Graduating from Clemson University with a degree in Secondary Education Mathematics lends itself nicely to teaching my clients all there is to know about the math behind their home purchase or sale.
Being the math nerd that I am, I created Excel spreadsheets estimating the costs of purchasing or selling a home (email me if you’d like these!). What follows in this blog post is an explanation of the Estimated Buyer’s Costs spreadsheet.
In today’s fast-paced seller’s market, an important first step in purchasing a home is speaking with a mortgage lender and getting prequalified. Your mortgage lender will guide you through all of the different loan program options (conventional, FHA, USDA, VA) and help you determine which program is the best fit for your goals.
The amount of money for your down payment depends on the loan program that you select and is a certain percentage of the sales price of the home.

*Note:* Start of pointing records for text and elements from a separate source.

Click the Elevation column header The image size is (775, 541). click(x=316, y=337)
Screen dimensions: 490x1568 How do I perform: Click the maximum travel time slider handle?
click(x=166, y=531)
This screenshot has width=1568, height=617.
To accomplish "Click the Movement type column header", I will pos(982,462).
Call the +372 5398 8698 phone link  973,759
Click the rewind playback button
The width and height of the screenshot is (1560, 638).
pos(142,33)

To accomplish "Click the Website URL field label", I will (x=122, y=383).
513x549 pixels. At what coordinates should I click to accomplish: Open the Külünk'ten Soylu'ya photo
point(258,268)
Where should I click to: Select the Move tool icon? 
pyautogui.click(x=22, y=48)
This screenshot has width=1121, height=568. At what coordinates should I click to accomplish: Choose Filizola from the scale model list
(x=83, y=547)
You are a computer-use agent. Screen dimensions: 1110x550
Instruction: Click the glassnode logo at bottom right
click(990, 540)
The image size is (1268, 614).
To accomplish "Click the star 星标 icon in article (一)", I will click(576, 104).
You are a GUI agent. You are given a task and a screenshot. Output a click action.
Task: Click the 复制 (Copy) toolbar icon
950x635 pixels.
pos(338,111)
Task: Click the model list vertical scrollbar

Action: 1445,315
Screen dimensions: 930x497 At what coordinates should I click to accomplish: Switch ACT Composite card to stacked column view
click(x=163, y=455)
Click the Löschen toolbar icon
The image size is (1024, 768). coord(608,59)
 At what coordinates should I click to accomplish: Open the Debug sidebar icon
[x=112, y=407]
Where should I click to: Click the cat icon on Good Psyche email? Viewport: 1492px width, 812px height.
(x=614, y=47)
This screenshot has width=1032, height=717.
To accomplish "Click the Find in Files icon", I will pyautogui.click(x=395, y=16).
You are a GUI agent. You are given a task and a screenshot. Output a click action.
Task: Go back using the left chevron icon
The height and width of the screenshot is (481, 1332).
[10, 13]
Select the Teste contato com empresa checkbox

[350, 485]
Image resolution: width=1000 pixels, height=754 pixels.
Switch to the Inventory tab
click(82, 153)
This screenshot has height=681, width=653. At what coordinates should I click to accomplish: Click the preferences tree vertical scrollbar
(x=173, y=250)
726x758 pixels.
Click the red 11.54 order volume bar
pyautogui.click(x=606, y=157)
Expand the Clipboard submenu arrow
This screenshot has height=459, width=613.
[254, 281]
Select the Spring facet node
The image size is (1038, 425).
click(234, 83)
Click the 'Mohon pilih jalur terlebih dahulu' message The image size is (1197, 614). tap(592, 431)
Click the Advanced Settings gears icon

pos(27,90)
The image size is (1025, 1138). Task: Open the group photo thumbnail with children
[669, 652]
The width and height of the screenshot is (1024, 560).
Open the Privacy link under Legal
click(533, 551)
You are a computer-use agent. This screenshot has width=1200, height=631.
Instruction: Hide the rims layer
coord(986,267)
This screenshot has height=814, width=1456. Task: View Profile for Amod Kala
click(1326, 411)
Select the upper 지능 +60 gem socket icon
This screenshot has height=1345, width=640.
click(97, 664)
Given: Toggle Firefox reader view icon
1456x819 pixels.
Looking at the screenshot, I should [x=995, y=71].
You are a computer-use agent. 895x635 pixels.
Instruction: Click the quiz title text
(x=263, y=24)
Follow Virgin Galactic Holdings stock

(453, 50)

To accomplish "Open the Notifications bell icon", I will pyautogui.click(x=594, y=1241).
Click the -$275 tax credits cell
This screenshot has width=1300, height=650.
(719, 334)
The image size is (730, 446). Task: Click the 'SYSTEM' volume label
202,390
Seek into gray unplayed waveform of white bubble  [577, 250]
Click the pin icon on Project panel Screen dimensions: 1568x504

Conventional loans require at least 3% down, FHA loans require at least 3.5%, and USDA and VA loans do not require any money down. It is important to remember that these are the minimum down payment requirements. Putting more money down shows the seller that you are a strong, qualified buyer.
Earnest Money Deposit (EMD)
Earnest money is good faith money showing the seller that you are serious about purchasing their home. It is customary for a scanned copy of the earnest money check to be sent along with the offer to purchase a home. If your offer is accepted, the earnest money check is deposited in 1-2 business days in your attorney’s or brokerage’s account.
The amount of earnest money you put down varies on the price of the home, but $1,000 is typical. Some buyers think that this money just disappears, but it goes towards your total closing costs. For example, if it costs $7,500 to close on your home, you would only have to bring $6,500 to closing since you already provided the $1,000 upfront.
Closing costs include lender fees, prepaids, title charges, recording fees, and other fees such as homeowner’s association dues and a homeowner’s insurance premium (see below for descriptions). Typically closing costs average about 3% of the sales price of the home, but they could be more or less. You may ask the seller to pay for all or part of your closing costs so that you don’t have to bring as much money to closing (these are called seller concessions or seller contributions).
Lender fees are fees associated with financing your home purchase through a mortgage lender.
- Processing fee (loan origination fee)
- Underwriting fee
- Credit report fee
- Flood certification fee
- Prepaid interest
Prepaids or Impounds are expenses such as taxes, insurance, and private mortgage insurance (PMI). The mortgage company establishes an escrow account to pay for the prepaids during the term of the mortgage.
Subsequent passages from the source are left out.